Sometimes I look at my work or myself and I'm really terrified.
I look at my pictures and I say, "okay, okay, not bad... but a long way to go, Meagan".
And I sigh and I remind myself that- you have a huge jar half-full of undeveloped rolls of film.
Meagan, you have rolls and rolls unscanned.
You have rolls and rolls of colour to bring to CVS.
You have rolls and rolls to shoot, yet.
You will not die tomorrow.
You have plenty of time.
You see, I noticed the other day that a lot of people have to be reminded to "live life like you'll die tomorrow" more often and to let loose. Me? I'm the opposite, I need to be reminded that there's a good chance I WONT die tomorrow, and that the people I love and who love me, they'll be around. Hopefully.

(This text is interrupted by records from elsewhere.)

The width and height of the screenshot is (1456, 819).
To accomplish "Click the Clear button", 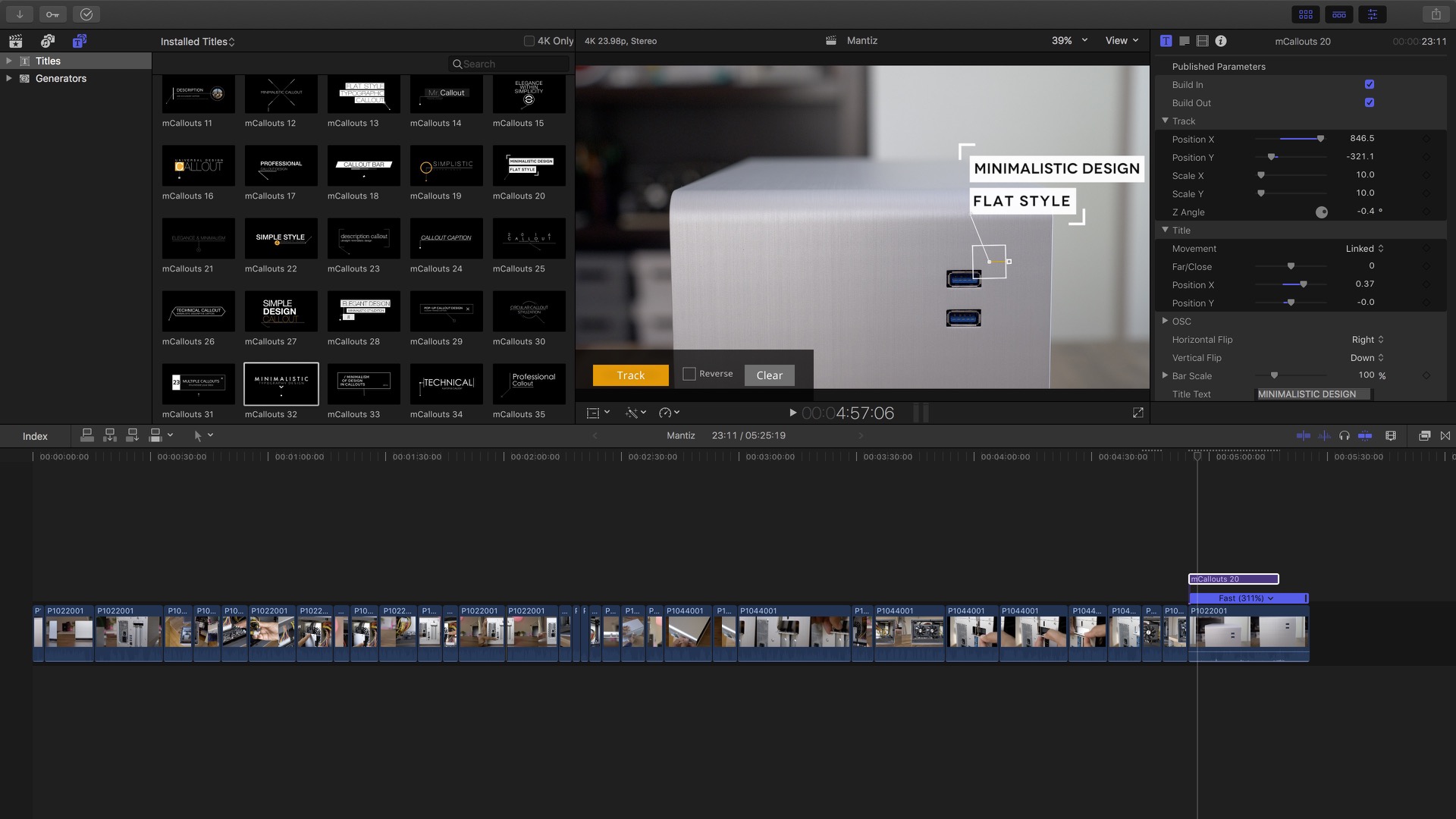I will tap(769, 375).
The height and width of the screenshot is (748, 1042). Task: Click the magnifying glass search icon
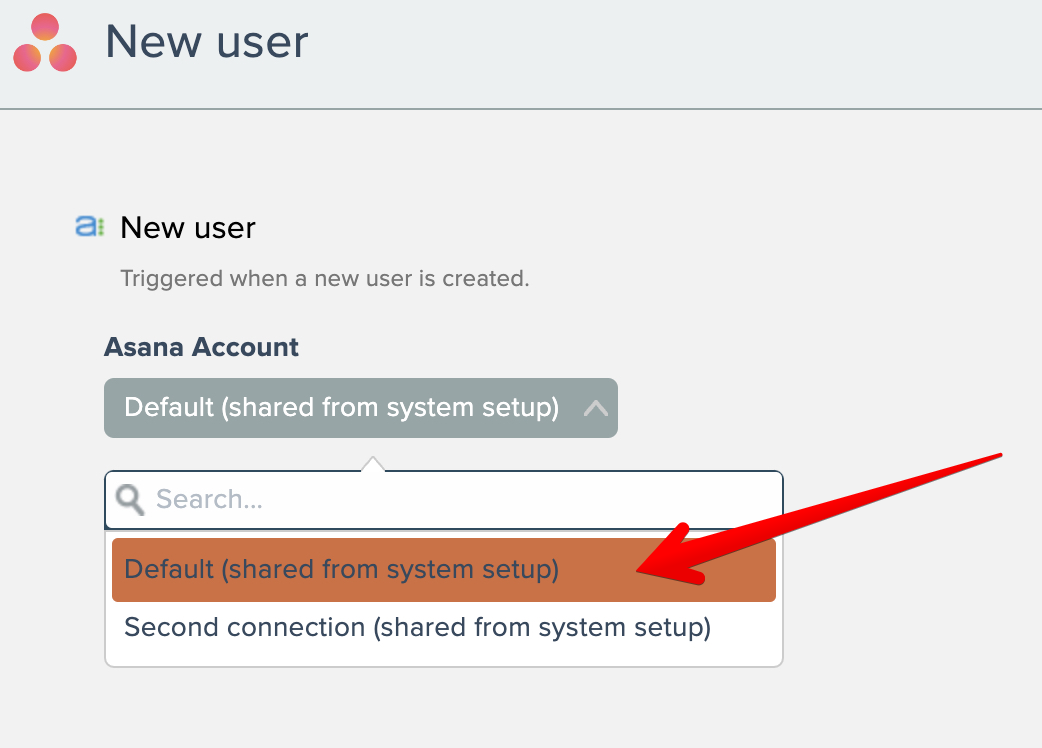[x=130, y=499]
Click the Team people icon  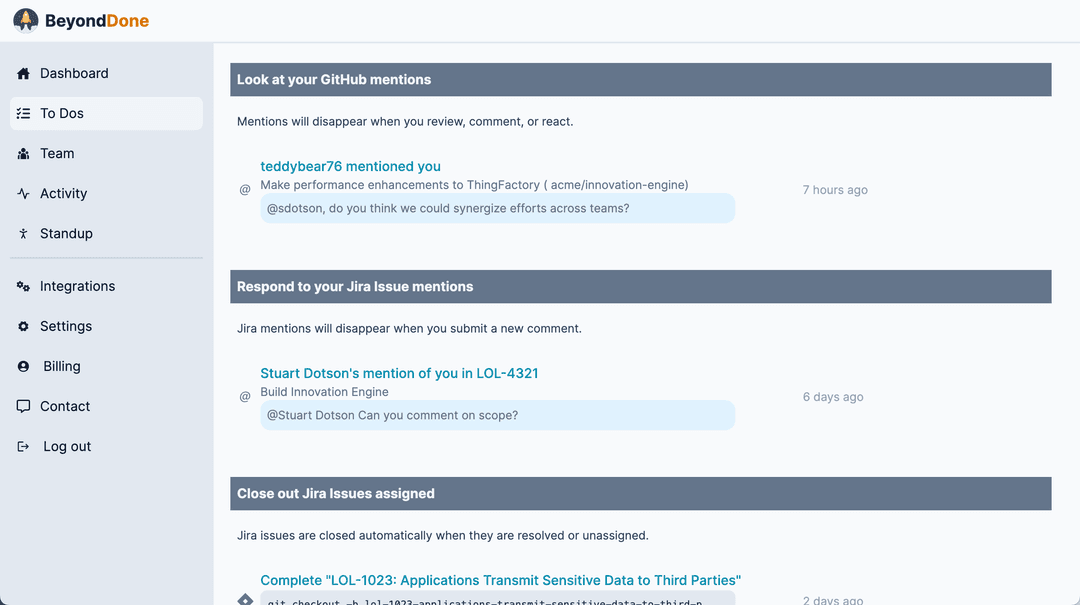23,154
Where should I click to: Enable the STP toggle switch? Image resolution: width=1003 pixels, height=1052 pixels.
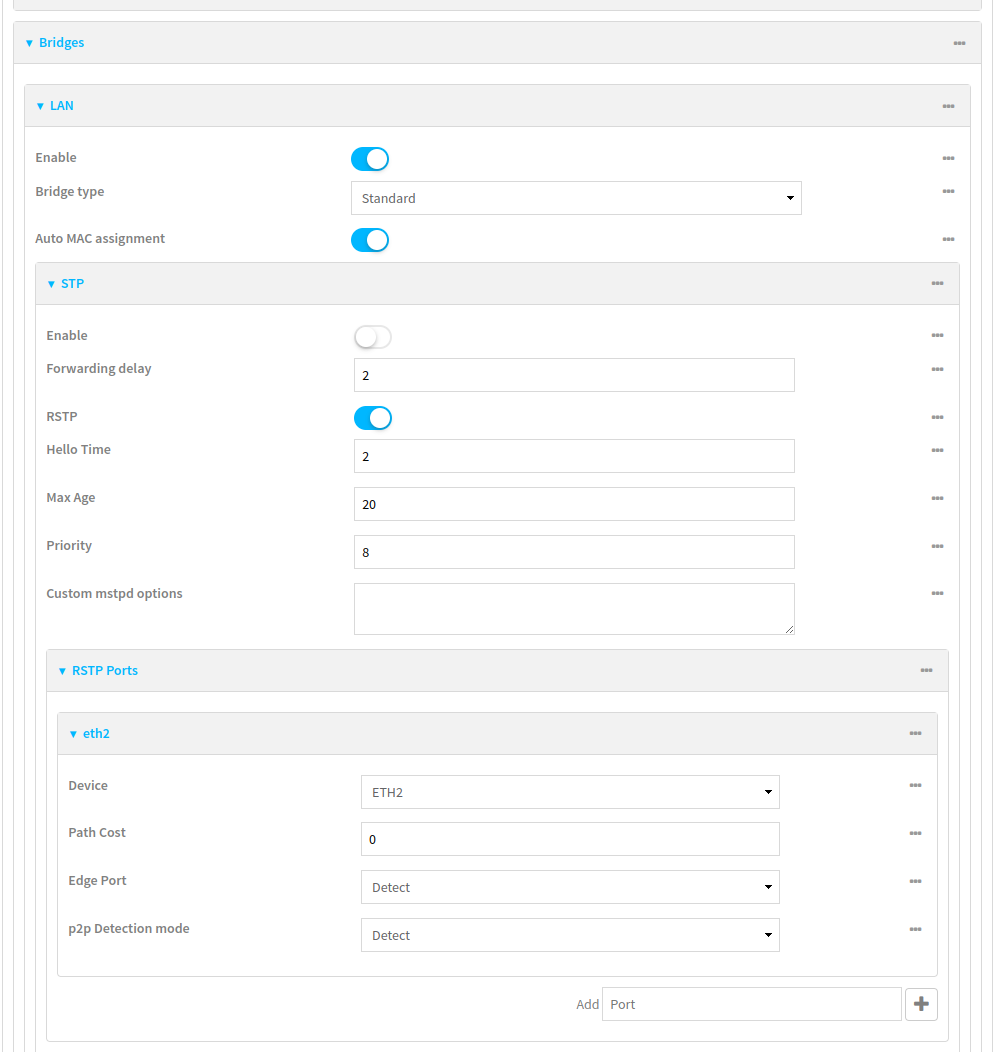[373, 337]
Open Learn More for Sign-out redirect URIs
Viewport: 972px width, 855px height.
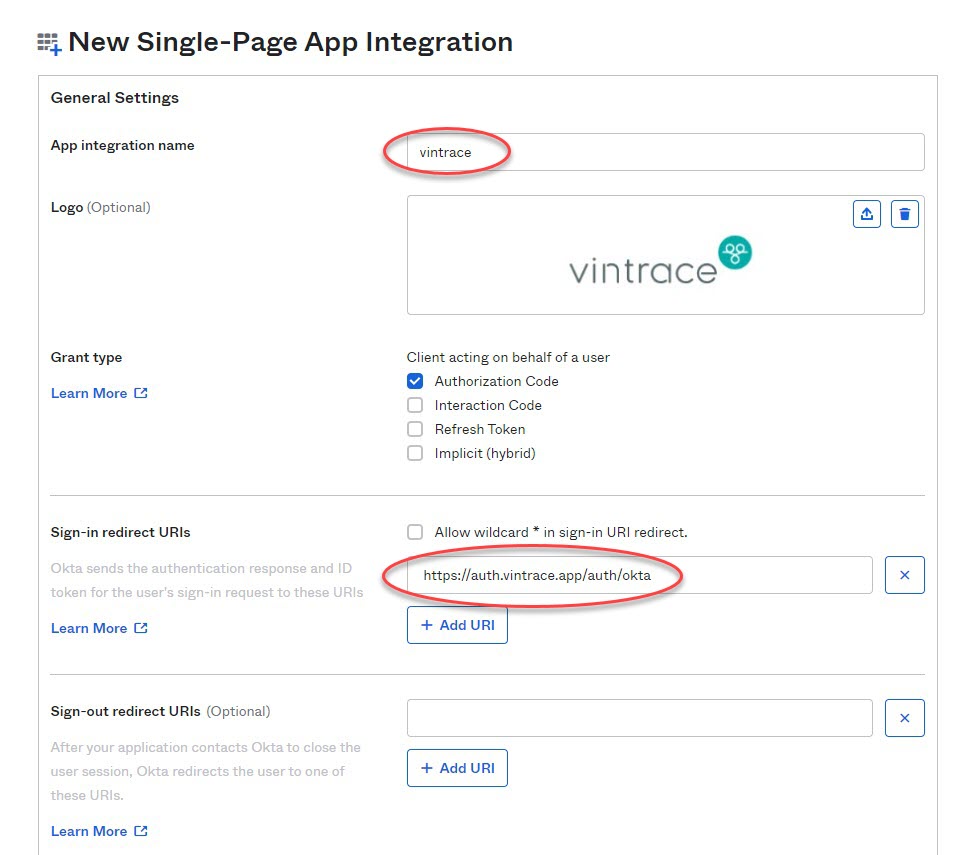point(89,831)
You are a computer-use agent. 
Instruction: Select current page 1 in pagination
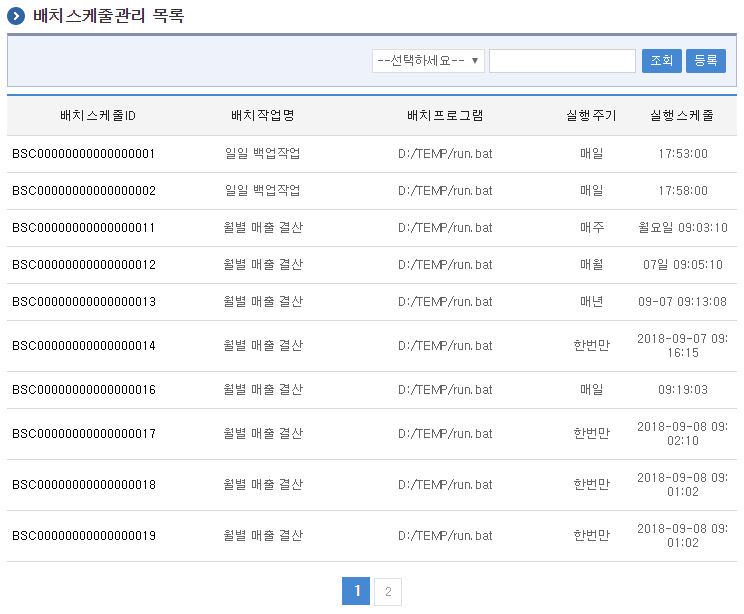tap(356, 591)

And even if they're not, there are more people to befriend, and life keeps moving, and everything just keeps going, so you go along, too, and stop worrying that your chance might be up because, dammit, you need to slow down and smell the fuckin flowers. Not that I don't, cause I smell flowers all the time. Though I don't like getting store-bought flowers. Damn, you know, I would rather get a couple rolls of 1600 neopan rather than flowers. I'd rather get photo shit always over everything, though particularly my family doesn't know this. How do they miss out on that so well?
Anyway, I am wandering from the point, though I don't think there is much of a point.
Sometimes, I admit, I look at my photos or I look in the mirror and I say "Damn girl, you fucking got it goin on, you are cool as shit, lookit you go, bitch!" and I'm excited. But that usually is somehow correlated with, I don't know, sunshine or chocolate or sex. You know, that whole unbalanced balance thing. Ahh, that's not true, shooting makes me excited, too. Cameras and guns. Oh! And motorcycles. And shopping. and and and...
(I waaaannnt.....)
aright aright, cvs time.
2 comments:
Sounds like you're coming out of the dark forest :) nice.